No veo nada. Solo formas desencajada que parecen lejanas. Cómo si tuviera un filtro delante de los ojos y ni frotandolos consigo deshacerme de ese velo diabólico. Veo puntos, blancos y negros, matices de grises, pero ningún color. Parece como si estuviera frente a una pantalla de esas teles de tubo catódico, frente a un programa codificado, donde parece que las hormigas han invadido la pantalla y el sonido hace cosquillas desagradables en los oídos.
Voy avanzando, o eso creo, titubeando lentamente bajo el único sonido de una respiración pesada. Oigo Suspiros fuertes e irregulares. Creo que son míos. La sensación de desequilibrio se intensifica mientras más voy notando la superficie áspera y helada de las paredes. Las paredes ejercen de columna vertebral intentando aguantar todo mi peso, mientras me balanceo más violentamente entre un muro y otro. Avanzo en el pasillo de matices de grises y formas desencajadas, mientras que juraría haber encendido la luz.
Parece que la ropa que llevo es de cemento por el peso añadido que produce a cada paso. Al mismo tiempo la sensación es de llevar una vestimenta de papel maché que va mezclándose a mi cuerpo hasta pegarse y crear una segunda piel. Porque hace tanto calor en invierno? A donde voy?
No voy lejos pero parecen kilómetros. Casi arrastrándome como un lagarto pero sin habilidades por las paredes hasta llegar, por fin, al lugar de salvación. Parecía estar escapandome de algún peligro como en una película de terror donde siempre parece que las víctimas no pueden correr hasta que una fuerza oscura sobrenatural las atrapa.

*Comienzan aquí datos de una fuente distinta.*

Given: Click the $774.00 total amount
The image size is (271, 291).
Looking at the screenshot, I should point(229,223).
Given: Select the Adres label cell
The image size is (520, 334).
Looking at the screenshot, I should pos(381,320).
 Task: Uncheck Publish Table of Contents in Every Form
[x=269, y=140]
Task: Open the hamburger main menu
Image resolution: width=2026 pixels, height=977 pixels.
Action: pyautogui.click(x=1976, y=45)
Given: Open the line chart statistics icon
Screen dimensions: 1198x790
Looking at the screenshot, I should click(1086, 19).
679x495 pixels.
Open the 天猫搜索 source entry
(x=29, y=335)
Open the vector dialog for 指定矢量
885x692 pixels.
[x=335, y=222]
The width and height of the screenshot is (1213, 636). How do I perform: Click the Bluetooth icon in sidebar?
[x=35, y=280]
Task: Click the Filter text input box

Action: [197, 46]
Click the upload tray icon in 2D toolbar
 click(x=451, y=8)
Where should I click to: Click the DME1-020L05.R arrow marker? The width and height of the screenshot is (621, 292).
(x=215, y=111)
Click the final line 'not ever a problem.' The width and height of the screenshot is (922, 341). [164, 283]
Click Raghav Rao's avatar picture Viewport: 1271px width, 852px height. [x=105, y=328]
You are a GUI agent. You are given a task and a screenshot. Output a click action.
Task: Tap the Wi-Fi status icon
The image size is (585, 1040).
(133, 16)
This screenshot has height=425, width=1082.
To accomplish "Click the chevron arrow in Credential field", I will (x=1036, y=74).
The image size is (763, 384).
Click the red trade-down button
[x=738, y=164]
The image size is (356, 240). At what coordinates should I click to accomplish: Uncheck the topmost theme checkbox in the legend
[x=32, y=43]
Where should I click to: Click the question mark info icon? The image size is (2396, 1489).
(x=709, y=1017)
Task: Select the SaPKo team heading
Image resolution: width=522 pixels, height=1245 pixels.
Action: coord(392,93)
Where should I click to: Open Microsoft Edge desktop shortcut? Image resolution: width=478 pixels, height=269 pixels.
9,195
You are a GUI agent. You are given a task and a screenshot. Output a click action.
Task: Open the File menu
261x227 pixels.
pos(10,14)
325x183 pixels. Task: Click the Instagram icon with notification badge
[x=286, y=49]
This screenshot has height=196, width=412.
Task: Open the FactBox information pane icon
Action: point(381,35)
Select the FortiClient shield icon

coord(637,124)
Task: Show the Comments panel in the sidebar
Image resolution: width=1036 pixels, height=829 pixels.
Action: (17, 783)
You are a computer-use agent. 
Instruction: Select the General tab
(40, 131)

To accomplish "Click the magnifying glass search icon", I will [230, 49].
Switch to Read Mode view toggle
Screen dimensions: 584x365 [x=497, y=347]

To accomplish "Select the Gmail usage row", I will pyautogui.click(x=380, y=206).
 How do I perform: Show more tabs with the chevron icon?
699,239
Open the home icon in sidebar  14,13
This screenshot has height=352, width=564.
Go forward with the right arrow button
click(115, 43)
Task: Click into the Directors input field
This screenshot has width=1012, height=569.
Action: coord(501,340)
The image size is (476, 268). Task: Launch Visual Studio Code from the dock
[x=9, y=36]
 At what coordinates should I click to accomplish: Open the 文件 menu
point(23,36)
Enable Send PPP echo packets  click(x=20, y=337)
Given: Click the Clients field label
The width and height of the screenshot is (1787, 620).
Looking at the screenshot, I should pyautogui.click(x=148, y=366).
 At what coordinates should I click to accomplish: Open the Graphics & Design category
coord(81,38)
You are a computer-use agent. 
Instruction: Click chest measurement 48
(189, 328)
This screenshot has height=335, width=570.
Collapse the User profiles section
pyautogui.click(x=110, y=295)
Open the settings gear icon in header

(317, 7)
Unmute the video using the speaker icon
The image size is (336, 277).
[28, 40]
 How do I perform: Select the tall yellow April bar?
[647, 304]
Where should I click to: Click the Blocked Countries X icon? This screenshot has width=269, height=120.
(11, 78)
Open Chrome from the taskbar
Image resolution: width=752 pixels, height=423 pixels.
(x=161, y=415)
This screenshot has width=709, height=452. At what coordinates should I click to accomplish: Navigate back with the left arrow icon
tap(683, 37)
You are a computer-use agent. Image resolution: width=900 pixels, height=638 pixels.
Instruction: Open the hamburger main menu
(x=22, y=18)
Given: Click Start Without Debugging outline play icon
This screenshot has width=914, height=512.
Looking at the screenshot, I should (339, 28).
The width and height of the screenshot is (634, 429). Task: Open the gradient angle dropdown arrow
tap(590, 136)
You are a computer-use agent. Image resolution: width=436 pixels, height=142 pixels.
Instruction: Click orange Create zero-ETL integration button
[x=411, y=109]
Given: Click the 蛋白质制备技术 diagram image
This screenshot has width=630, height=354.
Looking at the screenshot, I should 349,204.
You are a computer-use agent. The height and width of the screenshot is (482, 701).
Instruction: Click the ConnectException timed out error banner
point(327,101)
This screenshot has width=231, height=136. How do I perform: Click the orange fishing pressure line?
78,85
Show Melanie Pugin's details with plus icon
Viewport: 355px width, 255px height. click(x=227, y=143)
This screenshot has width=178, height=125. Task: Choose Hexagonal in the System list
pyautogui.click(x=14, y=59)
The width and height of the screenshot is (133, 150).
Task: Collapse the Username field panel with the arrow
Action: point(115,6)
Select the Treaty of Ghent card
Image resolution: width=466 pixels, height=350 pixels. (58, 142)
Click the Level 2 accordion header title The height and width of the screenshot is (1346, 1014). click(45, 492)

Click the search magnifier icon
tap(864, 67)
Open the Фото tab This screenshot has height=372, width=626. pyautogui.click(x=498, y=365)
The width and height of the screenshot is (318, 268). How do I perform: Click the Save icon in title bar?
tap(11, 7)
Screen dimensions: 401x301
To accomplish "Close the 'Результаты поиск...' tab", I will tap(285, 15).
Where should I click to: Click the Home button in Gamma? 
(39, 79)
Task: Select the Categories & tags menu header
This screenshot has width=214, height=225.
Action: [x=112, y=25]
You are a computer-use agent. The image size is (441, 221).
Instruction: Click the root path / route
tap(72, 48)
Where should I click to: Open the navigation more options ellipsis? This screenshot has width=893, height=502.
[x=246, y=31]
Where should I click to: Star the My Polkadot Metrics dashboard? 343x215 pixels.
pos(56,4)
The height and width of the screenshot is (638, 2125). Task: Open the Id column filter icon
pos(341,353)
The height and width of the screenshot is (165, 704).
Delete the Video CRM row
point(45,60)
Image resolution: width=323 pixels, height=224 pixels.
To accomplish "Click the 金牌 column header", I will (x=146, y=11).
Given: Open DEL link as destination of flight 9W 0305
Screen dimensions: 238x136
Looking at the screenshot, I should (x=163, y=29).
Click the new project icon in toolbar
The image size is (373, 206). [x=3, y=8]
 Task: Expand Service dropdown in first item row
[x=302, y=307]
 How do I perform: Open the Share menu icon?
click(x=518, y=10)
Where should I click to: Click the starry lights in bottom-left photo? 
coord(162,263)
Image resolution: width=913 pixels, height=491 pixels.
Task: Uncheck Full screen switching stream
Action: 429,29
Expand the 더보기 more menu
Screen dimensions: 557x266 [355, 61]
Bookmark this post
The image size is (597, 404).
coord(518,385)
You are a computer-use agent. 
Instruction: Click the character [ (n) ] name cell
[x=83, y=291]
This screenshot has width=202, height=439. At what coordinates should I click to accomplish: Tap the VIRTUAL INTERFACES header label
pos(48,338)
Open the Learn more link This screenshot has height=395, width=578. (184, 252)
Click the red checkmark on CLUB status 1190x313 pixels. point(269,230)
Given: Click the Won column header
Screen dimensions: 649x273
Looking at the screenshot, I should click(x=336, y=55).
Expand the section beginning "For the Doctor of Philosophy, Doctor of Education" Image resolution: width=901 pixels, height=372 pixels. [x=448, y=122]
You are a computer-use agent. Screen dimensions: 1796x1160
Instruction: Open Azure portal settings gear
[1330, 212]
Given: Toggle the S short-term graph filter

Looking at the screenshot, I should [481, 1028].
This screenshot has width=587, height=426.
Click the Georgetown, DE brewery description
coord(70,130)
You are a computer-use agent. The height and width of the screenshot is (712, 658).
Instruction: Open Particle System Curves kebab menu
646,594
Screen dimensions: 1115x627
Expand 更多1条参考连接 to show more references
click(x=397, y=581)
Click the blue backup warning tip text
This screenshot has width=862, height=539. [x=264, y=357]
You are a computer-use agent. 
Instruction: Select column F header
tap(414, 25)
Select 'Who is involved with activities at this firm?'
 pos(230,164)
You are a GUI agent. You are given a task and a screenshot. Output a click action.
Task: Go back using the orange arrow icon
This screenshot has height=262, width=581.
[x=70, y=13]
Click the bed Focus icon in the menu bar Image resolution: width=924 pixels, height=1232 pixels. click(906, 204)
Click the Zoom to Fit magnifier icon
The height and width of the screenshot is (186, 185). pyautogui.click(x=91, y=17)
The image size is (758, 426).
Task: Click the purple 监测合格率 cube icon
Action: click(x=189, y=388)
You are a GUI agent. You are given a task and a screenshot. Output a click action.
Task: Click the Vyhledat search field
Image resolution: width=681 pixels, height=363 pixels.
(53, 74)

Estoy temiendo por mi vida en silencio.
Mi suerte se confirma: 32. Ese número explica mis sensaciones. Ese número deja cada miembro de mi cuerpo helado contradiciendo el sudor empapando cada milímetro de mi piel. Hasta no retomar el control de mi cuerpo, donde parecía que hasta mi alma quería escaparse, los sentidos siguen desordenados y frágiles. Hasta las emociones parecen congeladas y saldrán todas de golpe cuando salgan de esa hibernación forzada.
Cómo si el botón pausa se haya pulsado y la vida reanudado, vuelvo a tomar el control de mi cuerpo y las emociones fluyen. Una mezcla de impotencia, miedo, tristeza… Un sabor amargo sabiendo que está enfermedad y sus consecuencias me acompañaran para el resto de mi vida. Esas malas aventuras no son las que ocupan la mayoría de mis noches, de mis días, de mis horas de trabajo y demás pero si son impactantes y poderosas. Tienen el poder de para mi vida el tiempo que duren. Tienen el poder de hacerme sentir frágil y de que mi vida depende de un hilo, a veces muy fino.
Este es mi relato de una hipo. Esperando que los que no las sufren en sus propias carnes lo entiendan, y que los que si saben lo que es, sientan que aunque en ese momento parece que estamos solos muchos entendemos exactamente esa sensación.